Importantly, however, no qualified tax-free distributions can be taken until the Roth IRA has existed for five years. The five-year “clock” starts with the first year for which a contribution is made, not necessarily the calendar year in which the contribution is actually made (contributions can be made up until April 15 for the prior calendar year).
Nonqualified distributions are includable in the individual’s income to the extent attributable to earnings (you have basis in your contributions) and are subject to a 10% penalty tax applicable to early withdrawals, unless an exception applies. The 10% penalty for early withdrawal is imposed in addition to the taxes imposed on the non-qualified distribution.
How are non-qualified distributions handled?
If you receive a distribution from your Roth IRA that is not a qualified distribution, part of it may be taxable.
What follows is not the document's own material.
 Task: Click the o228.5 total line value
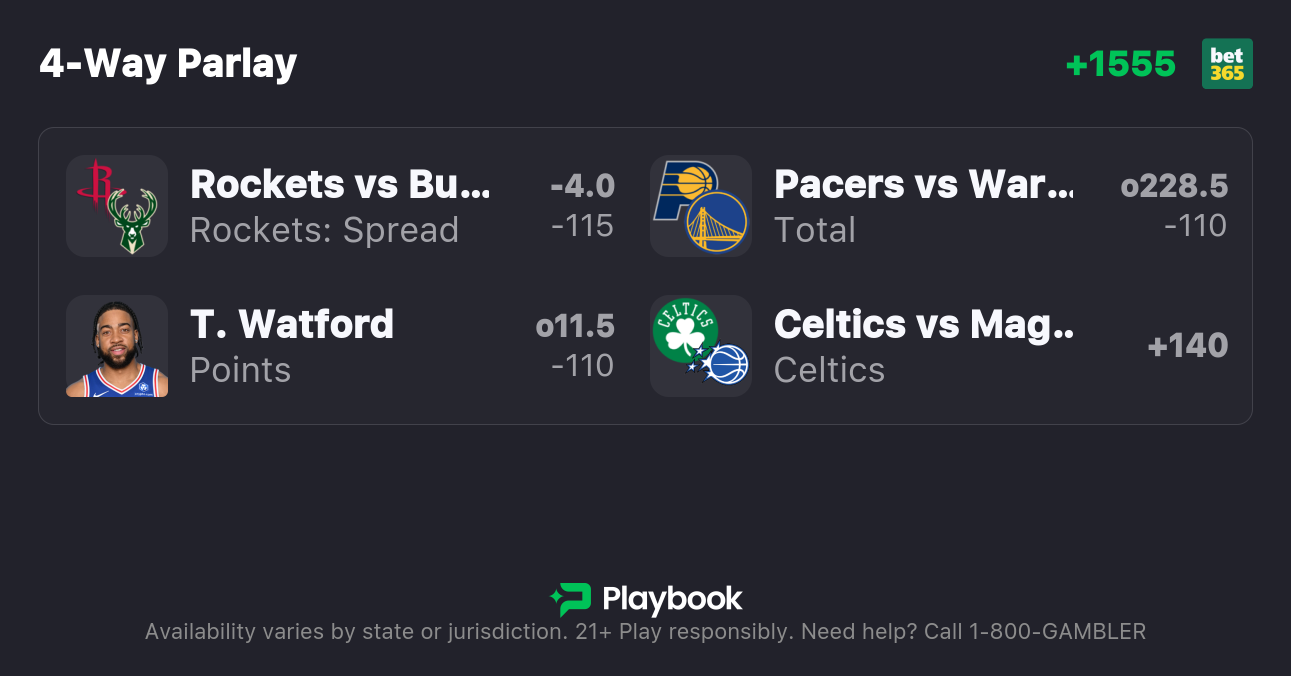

For purposes of determining the correct tax treatment of distributions (other than the withdrawal of excess contributions and earning on them, discussed earlier), there is a set order in which contributions (including conversion contributions) and earnings are considered to be distributed from your Roth IRA. The order of distributions is as follows.
- Regular contributions.
- Conversion contributions, on a first-in-first-out basis (generally, total conversions from the earliest year first). These conversion contributions are taken into account as follows:
- Taxable portion (the amount required to be included in gross income because of the conversion) first, and then the
- Nontaxable portion
- Earnings on contributions.
Rollover contributions from other Roth IRAs are disregarded for this purpose.
Can distributions from a Roth IRA be used to satisfy minimum required distribution requirements for traditional IRAs?
No. Nor can distributions from traditional IRAs be used for required distributions from Roth IRAs (after death).
Who can be designated as the beneficiary of a Roth IRA, and can the designation later be changed?
Any individual or legal entity can be designated as the beneficiary of a Roth IRA account. The IRA holder may change the designation at any time prior to the death of the IRA holder.